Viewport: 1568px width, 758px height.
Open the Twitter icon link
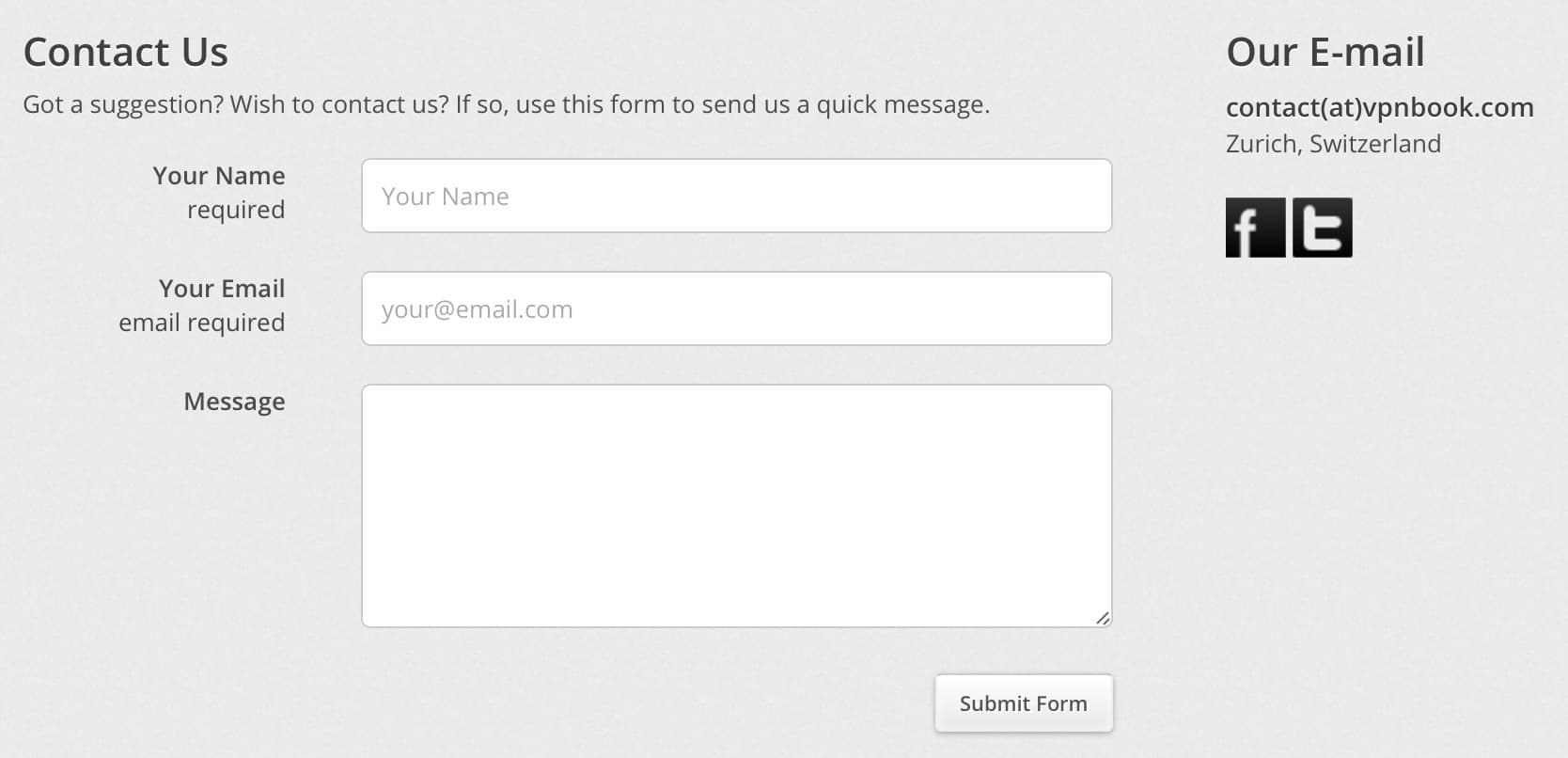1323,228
==
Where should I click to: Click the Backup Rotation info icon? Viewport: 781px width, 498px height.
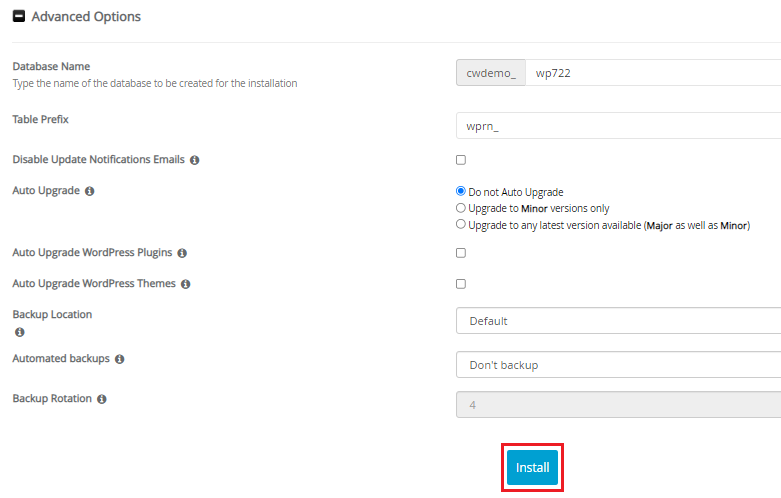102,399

WRITTEN REQUEST
Gather every line in the rows above that contains the word "width", and copy each one in full.

RESPONSE
Viewport: 1568px width, 758px height.
Where should I click to: Click the Backup Rotation info icon? Viewport: 781px width, 498px height.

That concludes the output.